Things are similar with hoarding disorder. By applying an understanding of co-occurring disorders, we can start to make sense about why efforts to address the symptoms of hoarding (like difficulty parting with items or excessively acquiring things) seem so difficult for the person struggling with them. For instance, if a person has co-morbid diagnoses of hoarding disorder and major depressive disorder, that person may really struggle with motivation to work on discarding items or struggle with paying attention and decision-making about their possessions. While symptoms of hoarding disorder do include having a difficult time parting with items, they do not include a lack of motivation, inattentiveness, or indecision. However, all three of those are symptoms of depression. In this case, the person’s depressive symptoms are making the symptoms of hoarding disorder even more challenging to manage.
There are a lot of diagnoses that can co-occur with hoarding disorder- in fact, almost any of them can.
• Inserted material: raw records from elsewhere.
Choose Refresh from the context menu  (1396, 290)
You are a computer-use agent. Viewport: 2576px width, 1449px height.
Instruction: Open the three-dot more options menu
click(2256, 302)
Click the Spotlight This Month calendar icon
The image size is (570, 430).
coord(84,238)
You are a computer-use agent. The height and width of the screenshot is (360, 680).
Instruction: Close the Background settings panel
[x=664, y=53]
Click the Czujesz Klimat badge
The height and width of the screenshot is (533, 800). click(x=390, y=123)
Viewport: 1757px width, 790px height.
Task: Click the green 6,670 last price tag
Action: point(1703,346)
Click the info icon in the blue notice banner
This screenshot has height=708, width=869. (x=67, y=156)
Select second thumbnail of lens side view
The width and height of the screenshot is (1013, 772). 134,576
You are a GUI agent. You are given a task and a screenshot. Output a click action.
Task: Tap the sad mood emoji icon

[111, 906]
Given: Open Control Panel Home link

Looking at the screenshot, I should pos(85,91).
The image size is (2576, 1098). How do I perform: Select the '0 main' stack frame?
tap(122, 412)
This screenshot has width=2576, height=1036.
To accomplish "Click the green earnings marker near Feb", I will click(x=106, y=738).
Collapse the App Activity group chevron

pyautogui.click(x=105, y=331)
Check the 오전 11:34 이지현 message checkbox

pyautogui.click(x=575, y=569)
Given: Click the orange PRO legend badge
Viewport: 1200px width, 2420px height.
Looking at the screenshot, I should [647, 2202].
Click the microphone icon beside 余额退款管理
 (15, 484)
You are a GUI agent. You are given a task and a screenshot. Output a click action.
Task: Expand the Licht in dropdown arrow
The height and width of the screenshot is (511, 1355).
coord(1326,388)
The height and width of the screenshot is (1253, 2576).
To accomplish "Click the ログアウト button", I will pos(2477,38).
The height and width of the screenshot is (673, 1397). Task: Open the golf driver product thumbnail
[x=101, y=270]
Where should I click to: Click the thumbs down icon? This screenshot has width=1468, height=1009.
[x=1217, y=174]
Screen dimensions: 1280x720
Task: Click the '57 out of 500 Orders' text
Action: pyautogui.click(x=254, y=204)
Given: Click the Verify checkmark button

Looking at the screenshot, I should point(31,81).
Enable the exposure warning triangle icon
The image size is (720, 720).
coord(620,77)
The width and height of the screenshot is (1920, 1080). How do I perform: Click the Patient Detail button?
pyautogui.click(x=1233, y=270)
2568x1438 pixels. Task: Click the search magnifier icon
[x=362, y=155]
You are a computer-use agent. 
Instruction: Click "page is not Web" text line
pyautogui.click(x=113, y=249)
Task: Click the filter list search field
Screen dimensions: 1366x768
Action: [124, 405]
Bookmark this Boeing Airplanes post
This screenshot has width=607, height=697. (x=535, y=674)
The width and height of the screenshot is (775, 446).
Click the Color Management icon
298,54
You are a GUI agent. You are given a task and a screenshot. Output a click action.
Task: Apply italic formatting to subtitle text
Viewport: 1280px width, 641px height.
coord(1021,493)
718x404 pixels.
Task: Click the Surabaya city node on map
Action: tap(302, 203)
The most common ones are mood disorders (like depressive or bi-polar disorders) or anxiety disorders. Obsessive compulsive disorder (OCD) is a common co-morbid condition, as is attention deficit hyperactivity disorder (ADHD). We also see a fair amount of other types of diagnoses alongside hoarding disorder, including post-traumatic stress disorder (PTSD) or other types of organic brain illnesses, like dementia or schizophrenia. When symptoms of any of these other types of mental health diagnoses show up, it can make managing symptoms associated with hoarding to be a very difficult task.
As mental health professionals, we can use strategies developed for other co-occurring disorders in our effort to support our clients. By prioritizing treatment interventions that help reduce the most significant symptoms first, we can then work more easily on addressing the direct symptoms related to hoarding. For instance, if a client has a diagnosis of an anxiety disorder and is actively experiencing panic attacks, it would benefit the clinician to first work with the client on improving emotional regulation skills and distress tolerance prior to focusing attention on decision-making and discarding items.
By recognizing hoarding disorder as a co-occurring condition, we can help better understand the challenges people who hoard face and work with them to develop more effective approaches to treatment.